### Exercise
From the entries below, return exactly the lines beginning at the one that contains "Privacy Policy (587, 2542)" and ending at the one that contains "Les pêcheurs de", both of them included, and only those lines.

### Entries shown
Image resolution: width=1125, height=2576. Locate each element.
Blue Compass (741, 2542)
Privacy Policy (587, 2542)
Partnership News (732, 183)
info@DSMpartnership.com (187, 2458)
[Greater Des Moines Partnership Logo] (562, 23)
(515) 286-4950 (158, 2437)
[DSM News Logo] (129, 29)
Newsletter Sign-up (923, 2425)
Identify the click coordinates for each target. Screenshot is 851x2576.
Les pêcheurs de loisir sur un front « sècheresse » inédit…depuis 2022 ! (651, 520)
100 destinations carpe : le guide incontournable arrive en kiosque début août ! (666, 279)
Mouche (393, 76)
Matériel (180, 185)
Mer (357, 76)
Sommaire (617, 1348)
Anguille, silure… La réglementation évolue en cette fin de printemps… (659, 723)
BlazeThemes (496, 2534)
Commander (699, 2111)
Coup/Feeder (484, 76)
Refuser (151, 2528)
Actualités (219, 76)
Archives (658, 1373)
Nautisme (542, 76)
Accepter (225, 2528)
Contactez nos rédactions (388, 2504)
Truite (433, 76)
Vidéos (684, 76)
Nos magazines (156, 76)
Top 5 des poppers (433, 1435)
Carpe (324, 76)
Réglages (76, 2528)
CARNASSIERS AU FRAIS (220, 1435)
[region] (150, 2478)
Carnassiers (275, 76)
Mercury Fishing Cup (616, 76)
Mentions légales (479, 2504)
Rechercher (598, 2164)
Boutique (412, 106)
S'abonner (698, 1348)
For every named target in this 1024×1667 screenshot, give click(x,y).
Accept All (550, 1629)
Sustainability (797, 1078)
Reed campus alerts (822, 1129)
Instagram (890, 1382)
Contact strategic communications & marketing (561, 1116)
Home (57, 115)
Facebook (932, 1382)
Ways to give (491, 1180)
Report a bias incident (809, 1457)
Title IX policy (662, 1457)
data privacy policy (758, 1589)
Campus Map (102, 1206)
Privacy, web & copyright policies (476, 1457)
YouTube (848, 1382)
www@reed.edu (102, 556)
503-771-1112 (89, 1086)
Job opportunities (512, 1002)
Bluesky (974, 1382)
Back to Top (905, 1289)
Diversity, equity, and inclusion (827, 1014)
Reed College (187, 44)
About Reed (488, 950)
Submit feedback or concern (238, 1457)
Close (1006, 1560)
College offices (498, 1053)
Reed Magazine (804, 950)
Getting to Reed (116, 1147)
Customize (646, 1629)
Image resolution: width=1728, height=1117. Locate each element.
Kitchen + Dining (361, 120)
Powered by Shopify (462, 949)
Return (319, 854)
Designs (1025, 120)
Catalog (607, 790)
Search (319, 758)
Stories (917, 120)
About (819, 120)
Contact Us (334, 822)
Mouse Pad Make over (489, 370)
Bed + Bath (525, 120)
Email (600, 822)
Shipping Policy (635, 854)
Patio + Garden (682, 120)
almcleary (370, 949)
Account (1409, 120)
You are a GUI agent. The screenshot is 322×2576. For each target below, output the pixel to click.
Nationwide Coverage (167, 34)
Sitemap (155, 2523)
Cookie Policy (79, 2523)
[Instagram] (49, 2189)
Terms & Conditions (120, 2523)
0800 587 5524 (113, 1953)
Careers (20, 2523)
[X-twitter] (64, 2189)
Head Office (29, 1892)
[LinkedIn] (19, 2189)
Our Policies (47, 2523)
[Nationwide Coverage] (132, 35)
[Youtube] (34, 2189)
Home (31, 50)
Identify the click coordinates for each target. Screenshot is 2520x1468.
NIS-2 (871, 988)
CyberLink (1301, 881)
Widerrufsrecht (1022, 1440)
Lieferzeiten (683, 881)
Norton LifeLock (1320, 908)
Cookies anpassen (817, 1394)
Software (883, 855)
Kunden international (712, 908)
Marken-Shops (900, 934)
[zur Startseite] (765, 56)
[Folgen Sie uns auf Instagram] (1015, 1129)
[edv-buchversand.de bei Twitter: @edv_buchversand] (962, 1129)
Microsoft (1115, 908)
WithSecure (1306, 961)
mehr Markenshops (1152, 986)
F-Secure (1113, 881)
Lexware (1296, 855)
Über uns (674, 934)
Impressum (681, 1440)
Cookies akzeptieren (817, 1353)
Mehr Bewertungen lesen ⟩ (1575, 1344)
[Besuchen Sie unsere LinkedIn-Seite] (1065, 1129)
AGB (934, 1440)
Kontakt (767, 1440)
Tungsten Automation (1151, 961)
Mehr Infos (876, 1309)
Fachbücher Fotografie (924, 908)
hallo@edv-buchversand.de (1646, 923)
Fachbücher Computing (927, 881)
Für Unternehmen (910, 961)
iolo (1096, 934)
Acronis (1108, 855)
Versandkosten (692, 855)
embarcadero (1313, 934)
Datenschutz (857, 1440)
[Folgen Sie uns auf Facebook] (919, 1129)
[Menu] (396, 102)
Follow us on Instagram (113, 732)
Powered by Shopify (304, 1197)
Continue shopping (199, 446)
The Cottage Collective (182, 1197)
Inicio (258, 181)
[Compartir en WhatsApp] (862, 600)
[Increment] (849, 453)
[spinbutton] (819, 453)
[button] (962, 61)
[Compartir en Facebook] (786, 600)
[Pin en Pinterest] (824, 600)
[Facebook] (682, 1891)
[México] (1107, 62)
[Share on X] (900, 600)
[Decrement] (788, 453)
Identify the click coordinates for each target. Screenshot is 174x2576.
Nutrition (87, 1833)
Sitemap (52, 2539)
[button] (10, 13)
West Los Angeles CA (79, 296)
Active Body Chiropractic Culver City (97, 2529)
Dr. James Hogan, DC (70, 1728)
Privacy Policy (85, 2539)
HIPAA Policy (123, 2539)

### Result for this exercise
Privacy Policy (587, 2542)
Partnership News (732, 183)
info@DSMpartnership.com (187, 2458)
[Greater Des Moines Partnership Logo] (562, 23)
(515) 286-4950 (158, 2437)
[DSM News Logo] (129, 29)
Newsletter Sign-up (923, 2425)
Identify the click coordinates for each target. Screenshot is 851x2576.
Les pêcheurs de loisir sur un front « sècheresse » inédit…depuis 2022 ! (651, 520)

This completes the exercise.